Flores en el ático, de V.C. Andrews
En mi infancia leí casi todas las novelas de V.C. Andrews habidas y por haber. Eran novelas llenas de crueldad, tragedias e incesto. Flores en el ático es particularmente cruel. Cuatro niños crecen encerrados en una habitación. En un episodio especialmente púrpura, el hermano mayor les da de beber de su sangre a sus hermanos para que no mueran de sed. En otro, cuando su abuela descubre al muchacho mirando a su hermana desnuda, los droga y a ella le corta el cabello.Todo era horrible y al mismo tiempo no podías dejar de leerlo. Era por supuesto, una de esas sagas que duraban veinte novelas, y leías una tras otra. No creo haber aprendido nada bueno leyendo a V.C Andrews, salvo comprender cabalmente lo que significa un placer culposo. Una vez llevé una de esas novelas a la escuela (no había dormido para terminar de leerla y me faltaba un capítulo). La maestra, que seguramente también era fanática de la serie, se aventó un discurso de media hora de cómo esas novelas no eran apropiadas para mi edad y que haría mejor en leer cosas más correctas, como la Biblia para niños o Platero y yo (por supuesto, odio Platero y yo).

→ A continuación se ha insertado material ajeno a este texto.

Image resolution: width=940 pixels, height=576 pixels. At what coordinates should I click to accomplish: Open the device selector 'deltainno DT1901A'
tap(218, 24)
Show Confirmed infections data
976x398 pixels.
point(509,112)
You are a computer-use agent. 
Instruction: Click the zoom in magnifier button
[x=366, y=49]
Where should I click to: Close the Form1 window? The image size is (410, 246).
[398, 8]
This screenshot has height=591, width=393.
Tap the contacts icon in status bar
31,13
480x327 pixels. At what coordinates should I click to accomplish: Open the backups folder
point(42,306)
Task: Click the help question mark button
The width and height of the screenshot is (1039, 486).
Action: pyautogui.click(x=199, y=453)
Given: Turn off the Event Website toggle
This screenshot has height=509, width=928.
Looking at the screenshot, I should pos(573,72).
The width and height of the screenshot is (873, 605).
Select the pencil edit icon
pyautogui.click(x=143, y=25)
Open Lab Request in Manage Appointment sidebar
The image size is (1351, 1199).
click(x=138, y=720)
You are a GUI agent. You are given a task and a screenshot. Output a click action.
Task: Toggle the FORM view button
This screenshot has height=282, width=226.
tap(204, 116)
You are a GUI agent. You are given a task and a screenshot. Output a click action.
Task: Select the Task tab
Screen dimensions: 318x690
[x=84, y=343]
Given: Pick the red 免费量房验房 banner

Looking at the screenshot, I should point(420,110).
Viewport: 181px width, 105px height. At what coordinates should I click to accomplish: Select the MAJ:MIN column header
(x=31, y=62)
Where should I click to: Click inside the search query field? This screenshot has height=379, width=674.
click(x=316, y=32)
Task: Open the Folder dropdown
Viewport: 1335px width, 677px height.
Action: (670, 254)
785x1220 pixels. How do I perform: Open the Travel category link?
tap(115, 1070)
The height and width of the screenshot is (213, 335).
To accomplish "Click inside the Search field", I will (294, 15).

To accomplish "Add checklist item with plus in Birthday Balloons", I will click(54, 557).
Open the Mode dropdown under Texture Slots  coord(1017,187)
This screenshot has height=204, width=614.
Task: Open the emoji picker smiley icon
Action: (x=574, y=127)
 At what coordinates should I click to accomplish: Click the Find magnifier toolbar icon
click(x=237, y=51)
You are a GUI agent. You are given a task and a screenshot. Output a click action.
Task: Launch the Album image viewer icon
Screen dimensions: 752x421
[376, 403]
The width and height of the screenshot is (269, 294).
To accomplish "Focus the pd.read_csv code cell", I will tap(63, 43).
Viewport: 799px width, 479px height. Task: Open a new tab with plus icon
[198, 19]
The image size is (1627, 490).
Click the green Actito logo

La naturaleza de los libros es ser escandalosos. Cuando los ignorantes se avientan sus loas a favor de la lectura, imaginan un libro neutro, sin ideas, que hace a la gente dócil, pero ese libro no existe. Las campañas de lectura no te imaginan leyendo Flores en el ático de V.C. Andrews porque ni siquiera se imaginan que tales perversiones quepan en un libro de bolsillo. Pero la saga de los hermanos Dollanganger fue, entre otras cosas, mi primer entrenamiento en la lectura veloz, furtiva, secreta, esa que necesitas por fuerza si vas a leer toda tu vida.
Esta nota forma parte de la serie 30 libros.